* _Work to be completed_: Transcribe the records below exactly as written, from the opening line through the line that contains "Viewport: 1096px width, 653px height.".

Extracted records:
BEGIN

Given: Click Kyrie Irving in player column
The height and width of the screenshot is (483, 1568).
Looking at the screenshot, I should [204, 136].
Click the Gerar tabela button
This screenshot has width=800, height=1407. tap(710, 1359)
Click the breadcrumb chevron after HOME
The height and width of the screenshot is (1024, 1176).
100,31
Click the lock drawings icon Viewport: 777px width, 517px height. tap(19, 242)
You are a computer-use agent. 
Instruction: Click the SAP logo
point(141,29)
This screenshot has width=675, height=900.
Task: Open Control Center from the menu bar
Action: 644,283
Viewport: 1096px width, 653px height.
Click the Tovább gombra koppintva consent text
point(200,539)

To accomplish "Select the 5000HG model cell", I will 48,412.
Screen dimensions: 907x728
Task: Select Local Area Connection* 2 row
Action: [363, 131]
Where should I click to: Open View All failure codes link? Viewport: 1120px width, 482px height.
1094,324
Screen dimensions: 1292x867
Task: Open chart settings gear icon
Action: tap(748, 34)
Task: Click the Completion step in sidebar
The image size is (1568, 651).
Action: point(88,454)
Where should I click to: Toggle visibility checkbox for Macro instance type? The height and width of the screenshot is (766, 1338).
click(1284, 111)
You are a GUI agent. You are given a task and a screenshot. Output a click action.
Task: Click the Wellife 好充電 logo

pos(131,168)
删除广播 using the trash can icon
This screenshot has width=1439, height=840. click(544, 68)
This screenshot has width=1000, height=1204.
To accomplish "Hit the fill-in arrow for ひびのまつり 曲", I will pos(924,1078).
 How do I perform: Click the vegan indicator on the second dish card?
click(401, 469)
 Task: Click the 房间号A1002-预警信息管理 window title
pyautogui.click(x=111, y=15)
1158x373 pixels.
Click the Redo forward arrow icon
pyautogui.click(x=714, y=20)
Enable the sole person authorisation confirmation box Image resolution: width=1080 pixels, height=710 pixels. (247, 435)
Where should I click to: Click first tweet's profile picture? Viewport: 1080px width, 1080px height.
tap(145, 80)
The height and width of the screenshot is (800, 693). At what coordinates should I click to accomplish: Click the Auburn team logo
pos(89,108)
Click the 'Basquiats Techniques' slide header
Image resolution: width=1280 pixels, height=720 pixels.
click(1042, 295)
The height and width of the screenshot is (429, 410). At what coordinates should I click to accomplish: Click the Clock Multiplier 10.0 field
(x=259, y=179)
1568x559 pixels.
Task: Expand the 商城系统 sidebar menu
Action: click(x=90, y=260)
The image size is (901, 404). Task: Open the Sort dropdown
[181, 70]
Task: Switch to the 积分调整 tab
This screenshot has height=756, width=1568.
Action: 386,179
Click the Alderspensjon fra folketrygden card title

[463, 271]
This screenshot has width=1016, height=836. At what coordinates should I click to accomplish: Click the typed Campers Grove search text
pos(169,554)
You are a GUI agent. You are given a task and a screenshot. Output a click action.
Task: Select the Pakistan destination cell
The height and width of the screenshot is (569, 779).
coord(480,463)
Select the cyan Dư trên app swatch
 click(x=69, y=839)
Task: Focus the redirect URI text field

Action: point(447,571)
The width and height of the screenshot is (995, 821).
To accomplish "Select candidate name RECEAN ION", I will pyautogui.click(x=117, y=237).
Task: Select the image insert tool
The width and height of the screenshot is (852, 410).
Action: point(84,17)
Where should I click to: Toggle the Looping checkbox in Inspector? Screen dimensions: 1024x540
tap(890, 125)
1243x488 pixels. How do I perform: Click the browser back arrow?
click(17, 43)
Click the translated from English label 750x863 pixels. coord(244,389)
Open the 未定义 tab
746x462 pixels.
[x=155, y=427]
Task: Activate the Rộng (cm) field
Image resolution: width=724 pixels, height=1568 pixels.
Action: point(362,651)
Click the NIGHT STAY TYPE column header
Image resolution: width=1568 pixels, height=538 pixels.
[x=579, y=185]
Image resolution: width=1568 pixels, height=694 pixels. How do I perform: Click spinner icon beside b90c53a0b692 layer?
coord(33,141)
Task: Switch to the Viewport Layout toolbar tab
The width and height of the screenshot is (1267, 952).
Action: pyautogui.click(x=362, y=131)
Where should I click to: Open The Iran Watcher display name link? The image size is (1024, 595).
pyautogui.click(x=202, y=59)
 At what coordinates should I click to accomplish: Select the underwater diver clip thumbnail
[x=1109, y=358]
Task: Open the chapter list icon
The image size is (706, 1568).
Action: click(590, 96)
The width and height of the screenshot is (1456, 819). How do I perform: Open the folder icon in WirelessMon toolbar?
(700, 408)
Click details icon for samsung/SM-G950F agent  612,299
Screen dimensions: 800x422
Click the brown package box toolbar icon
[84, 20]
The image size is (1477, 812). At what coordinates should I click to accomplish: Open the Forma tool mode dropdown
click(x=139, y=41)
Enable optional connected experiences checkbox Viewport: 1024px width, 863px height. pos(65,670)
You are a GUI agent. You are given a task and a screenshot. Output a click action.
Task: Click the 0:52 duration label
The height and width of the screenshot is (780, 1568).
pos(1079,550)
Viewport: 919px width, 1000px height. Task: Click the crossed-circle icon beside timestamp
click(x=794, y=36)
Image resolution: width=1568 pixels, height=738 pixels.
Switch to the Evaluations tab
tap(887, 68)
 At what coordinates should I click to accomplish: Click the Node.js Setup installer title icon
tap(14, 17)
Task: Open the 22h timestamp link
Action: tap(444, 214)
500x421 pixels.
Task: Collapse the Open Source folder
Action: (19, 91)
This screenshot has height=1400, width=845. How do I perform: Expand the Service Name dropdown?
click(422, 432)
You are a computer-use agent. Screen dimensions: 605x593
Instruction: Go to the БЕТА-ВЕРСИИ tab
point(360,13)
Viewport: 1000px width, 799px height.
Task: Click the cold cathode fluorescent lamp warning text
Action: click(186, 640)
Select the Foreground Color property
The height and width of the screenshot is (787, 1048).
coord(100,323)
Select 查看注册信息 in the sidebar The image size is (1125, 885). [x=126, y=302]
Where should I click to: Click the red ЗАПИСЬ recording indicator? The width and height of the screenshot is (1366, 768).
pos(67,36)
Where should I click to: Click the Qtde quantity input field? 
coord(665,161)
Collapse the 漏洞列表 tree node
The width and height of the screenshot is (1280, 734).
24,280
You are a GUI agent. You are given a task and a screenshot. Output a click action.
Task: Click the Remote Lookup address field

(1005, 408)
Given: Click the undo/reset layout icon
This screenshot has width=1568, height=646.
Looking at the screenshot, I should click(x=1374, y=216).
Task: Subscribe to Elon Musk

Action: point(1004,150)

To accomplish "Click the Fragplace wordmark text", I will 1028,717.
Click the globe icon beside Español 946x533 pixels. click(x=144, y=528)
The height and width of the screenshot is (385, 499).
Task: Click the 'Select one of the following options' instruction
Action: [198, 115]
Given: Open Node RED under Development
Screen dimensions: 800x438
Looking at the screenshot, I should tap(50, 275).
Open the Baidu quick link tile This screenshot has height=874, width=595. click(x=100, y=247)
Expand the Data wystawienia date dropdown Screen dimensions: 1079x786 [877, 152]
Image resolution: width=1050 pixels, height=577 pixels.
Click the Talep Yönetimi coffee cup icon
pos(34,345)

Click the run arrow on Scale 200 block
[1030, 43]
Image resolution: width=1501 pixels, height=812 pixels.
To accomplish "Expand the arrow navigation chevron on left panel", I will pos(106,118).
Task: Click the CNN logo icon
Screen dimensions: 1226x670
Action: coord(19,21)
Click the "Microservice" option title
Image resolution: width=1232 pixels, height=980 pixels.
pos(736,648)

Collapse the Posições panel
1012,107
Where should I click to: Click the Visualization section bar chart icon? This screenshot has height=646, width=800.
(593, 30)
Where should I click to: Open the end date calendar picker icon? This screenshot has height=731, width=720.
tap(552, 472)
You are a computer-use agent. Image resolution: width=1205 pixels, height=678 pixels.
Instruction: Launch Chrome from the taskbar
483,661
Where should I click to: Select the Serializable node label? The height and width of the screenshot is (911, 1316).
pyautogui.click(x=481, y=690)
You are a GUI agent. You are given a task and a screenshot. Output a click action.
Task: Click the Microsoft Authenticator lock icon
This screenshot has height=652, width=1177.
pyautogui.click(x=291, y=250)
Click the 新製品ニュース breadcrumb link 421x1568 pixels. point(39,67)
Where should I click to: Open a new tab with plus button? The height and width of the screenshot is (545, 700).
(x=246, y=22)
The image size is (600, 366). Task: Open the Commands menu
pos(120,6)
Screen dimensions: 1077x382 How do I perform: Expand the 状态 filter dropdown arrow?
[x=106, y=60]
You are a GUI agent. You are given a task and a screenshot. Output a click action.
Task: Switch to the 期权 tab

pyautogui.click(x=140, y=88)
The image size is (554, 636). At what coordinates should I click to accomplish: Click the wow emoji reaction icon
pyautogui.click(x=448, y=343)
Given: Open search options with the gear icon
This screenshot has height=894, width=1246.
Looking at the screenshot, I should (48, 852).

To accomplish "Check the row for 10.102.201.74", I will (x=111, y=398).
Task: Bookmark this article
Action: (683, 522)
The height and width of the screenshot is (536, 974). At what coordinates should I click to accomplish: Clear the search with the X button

END

* _Written reply_:
Given: Click Kyrie Irving in player column
The height and width of the screenshot is (483, 1568).
Looking at the screenshot, I should [204, 136].
Click the Gerar tabela button
This screenshot has width=800, height=1407. tap(710, 1359)
Click the breadcrumb chevron after HOME
The height and width of the screenshot is (1024, 1176).
100,31
Click the lock drawings icon Viewport: 777px width, 517px height. tap(19, 242)
You are a computer-use agent. 
Instruction: Click the SAP logo
point(141,29)
This screenshot has width=675, height=900.
Task: Open Control Center from the menu bar
Action: 644,283
Viewport: 1096px width, 653px height.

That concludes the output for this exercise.